SPARQL is a declarative programming language and protocol for graph database analytics. SPARQL has the capability to perform all the analytics that SQL can perform, plus it can be used for semantic analysis, the examination of relationships. This makes it useful for performing analytics on data sets that have both structured and unstructured data. SPARQL allows users to perform analytics on information stored in a relational database, as well as friend-of-a-friend (FOAF) relationships, PageRank and shortest path.
SPARQL was conceived and defined by a W3C standards committee to perform analysis on the semantic web or a semantic network (knowledge graph). SPARQL takes advantage of the relationship information (semantic layer) that is inherent in the Resource Description Framework (RDF) to gain insights into correlations between objects.

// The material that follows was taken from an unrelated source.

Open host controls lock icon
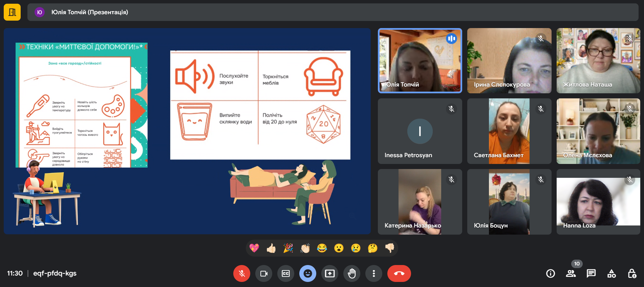 pyautogui.click(x=632, y=273)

Today, SPARQL is the only semantic query language that is a standard with the W3C. As such, commercial organizations and governments have standardized on SPARQL as a language and RDF as a data model to build industry models such as Financial Industry Business Ontology (FIBO) in financial services industry, Clinical Data Interchange Standards Consortium (CDISC) in pharmaceutical and HL7/FHIR in healthcare.
SPARQL vs. SQL
SPARQL shares many concepts with SQL. For example, in both languages, the analyst would use SELECT statements and WHERE clauses to analyze data, as well as ORDER BY, LIMIT and OFFSET commands. However, since graph databases store data in triples using a simple SUBJECT-PREDICATE-OBJECT data model, SPARQL was designed to query data in this model as a way to better analyze the relationships of data.
Examples of triples include:
With this simple set of three triples, an analyst could use SPARQL to understand all of the people in a database as well as the context behind the data they produce. Since data in a graph database is stored in a single table of triples rather than multiple tables of data, JOIN commands are not necessary and therefore not part of the SPARQL syntax, nor is most syntax related to fact and dimension tables.
SPARQL use cases
The above specifics allow SPARQL and RDF to be used by data scientists and analysts for a variety of use cases, such as:
Fraud Detection - With SPARQL, an analyst can easily detect relationship patterns such as multiple people sharing the same IP address but reporting to reside in different physical addresses.

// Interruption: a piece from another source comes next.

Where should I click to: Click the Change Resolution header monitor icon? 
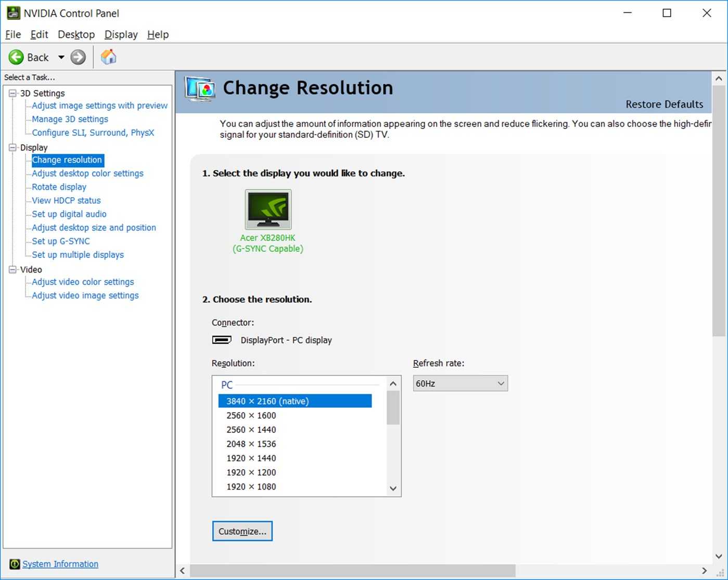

Money Laundering - SPARQL is being used to semantically identify and understand the intricate relationships between entities and transactions, including the many individuals and organizations involved with those transactions
Recommendation Engines – SPARQL lets the analyst explore graph relationships between information categories such as customer interests, friends, and purchase history. Then her or she can use SPARQL for product recommendations for a particular customer or customer segment based on which products are purchased by others who follow similar purchase history.

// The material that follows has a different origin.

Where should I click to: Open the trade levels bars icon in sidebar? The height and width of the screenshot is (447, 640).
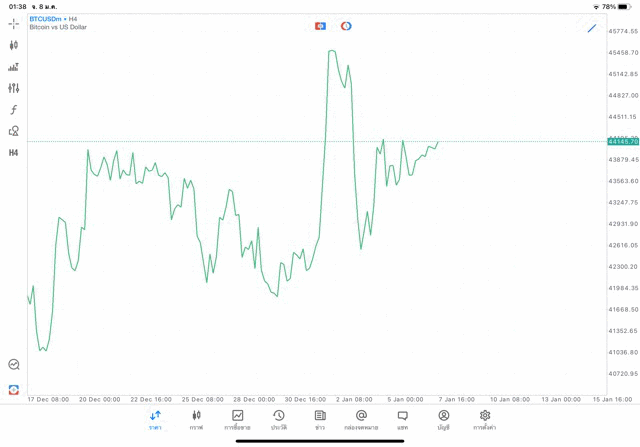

Customer Insight – SPARQL helps you gain new insight into each customer’s likes and dislikes in relation to other customers with similar statistical parameters such as location or demographics.
History of SPARQL
SPARQL and RDF came from an idea first publicized by Tim Berners-Lee, who stressed the need for data that exists on the Web to work better together in government, enterprise, and science. By establishing SPARQL and RDF as a standard protocol, language and data model, the touchstone for data sharing on the worldwide web was created.